He pressed two fingers to his lips, then to the darkened screen. A gesture their parents used to make, back when things were different. Before the riots. Before the world fell apart and left them alone.
"I’m sorry, Lily."
His voice barely made it past his throat.
"But you’re wrong. There are worse things than dying."
His jacket hung by the door, right where he left it. The fabric was worn soft, the gold thread on the back dull with age—RolandOGilead. His old gamertag. A gift from Lily. A relic from another life.
A life that ended the second he chose this path.
He grabbed the Gamepass from the desk—holographic lettering shimmering like a blade catching light.
Then he walked out without looking back.
The streets of Manhattan were a different kind of graveyard.
Not dead. Dying.
Bodies pressed together in a flood of movement. No space, no breath, just survival. The air reeked of burnt plastic, oil, and human misery, thick with the sound of bartering, arguing, whispering.
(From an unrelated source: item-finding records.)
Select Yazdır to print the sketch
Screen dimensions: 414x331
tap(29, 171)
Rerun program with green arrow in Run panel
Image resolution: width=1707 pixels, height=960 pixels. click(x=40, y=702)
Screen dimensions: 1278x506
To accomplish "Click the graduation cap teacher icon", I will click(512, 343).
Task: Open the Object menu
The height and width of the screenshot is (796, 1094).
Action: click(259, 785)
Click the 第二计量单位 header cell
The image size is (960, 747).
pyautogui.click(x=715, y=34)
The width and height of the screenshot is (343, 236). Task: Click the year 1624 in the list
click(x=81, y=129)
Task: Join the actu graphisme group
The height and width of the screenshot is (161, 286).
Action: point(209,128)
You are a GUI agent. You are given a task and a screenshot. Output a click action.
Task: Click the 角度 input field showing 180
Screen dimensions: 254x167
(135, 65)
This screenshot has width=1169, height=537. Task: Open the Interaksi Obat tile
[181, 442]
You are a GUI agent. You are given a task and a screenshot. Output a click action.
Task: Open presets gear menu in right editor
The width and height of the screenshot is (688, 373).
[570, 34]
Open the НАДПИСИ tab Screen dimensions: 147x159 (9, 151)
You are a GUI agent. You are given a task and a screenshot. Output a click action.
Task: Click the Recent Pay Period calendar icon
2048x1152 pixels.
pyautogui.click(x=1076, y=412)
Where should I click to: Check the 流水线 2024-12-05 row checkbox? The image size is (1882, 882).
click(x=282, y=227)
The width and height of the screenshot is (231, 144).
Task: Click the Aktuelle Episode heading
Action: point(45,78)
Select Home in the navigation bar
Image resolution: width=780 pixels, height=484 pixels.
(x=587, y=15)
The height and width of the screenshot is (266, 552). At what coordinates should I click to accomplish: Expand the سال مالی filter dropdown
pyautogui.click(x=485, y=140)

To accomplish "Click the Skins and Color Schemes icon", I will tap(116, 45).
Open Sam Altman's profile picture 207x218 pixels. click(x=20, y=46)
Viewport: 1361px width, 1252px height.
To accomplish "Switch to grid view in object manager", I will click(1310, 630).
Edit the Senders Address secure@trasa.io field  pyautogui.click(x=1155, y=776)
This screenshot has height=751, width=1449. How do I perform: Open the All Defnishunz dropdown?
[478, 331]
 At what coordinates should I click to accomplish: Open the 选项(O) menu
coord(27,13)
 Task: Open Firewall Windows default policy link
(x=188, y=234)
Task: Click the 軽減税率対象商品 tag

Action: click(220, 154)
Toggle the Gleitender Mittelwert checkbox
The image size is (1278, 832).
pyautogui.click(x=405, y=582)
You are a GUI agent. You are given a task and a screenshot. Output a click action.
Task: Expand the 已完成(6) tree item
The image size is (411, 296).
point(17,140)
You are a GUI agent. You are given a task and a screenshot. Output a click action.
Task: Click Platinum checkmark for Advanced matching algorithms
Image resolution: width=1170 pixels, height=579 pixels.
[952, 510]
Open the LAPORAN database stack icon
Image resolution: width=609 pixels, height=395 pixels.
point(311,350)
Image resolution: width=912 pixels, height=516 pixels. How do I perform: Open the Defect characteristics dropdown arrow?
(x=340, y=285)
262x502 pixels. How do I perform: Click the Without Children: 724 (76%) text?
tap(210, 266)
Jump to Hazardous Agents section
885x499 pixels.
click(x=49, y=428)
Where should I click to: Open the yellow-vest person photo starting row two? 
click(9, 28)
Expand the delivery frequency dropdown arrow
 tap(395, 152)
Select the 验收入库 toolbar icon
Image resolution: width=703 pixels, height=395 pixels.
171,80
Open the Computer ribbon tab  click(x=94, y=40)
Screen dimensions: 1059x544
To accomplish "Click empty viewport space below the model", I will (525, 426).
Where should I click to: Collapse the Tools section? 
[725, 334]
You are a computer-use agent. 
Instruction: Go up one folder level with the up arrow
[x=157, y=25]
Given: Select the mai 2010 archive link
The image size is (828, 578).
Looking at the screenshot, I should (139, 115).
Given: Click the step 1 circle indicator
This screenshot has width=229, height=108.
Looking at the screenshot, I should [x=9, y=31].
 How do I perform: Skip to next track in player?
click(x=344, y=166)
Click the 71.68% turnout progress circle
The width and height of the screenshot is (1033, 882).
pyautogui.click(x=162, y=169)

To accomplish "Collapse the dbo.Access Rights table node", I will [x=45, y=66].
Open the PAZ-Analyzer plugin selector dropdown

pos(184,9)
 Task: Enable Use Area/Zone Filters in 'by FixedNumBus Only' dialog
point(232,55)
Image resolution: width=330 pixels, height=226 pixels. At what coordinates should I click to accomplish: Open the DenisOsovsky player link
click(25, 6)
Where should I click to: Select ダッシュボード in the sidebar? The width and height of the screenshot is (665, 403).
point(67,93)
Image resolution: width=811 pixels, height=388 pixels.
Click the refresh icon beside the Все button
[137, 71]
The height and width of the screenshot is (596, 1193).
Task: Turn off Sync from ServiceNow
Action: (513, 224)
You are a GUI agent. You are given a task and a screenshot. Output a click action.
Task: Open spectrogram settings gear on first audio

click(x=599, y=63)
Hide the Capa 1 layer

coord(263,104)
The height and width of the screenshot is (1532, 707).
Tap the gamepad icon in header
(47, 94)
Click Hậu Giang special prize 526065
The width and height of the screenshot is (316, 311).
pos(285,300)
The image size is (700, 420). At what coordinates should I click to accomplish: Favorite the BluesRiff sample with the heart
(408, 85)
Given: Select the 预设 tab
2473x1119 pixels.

He kept his head down. He'd walked this route before, knew better than to slow down, knew better than to make eye contact. That was how you got followed.
Or worse.
A few blocks from The Blackout, it happened.
The man came from the side, quick and practiced. A blade gleamed in the low light. A junker. Thin, twitchy, eyes darting like a rat trapped in its own starving body.
"Ration Cards. Jacket. Now."
Alex didn't stop moving. If you stopped, you were already dead. "Not interested."
"Didn't ask what you were interested in. Now give me your shoes too."
The knife jabbed closer. A bad move.
Alex grabbed the man's wrist mid-lunge, twisting. Cartilage popped. The junker howled, stumbling back. Before he could reset, Alex drove a fist into his stomach. The guy folded, gasping, but Alex wasn’t done.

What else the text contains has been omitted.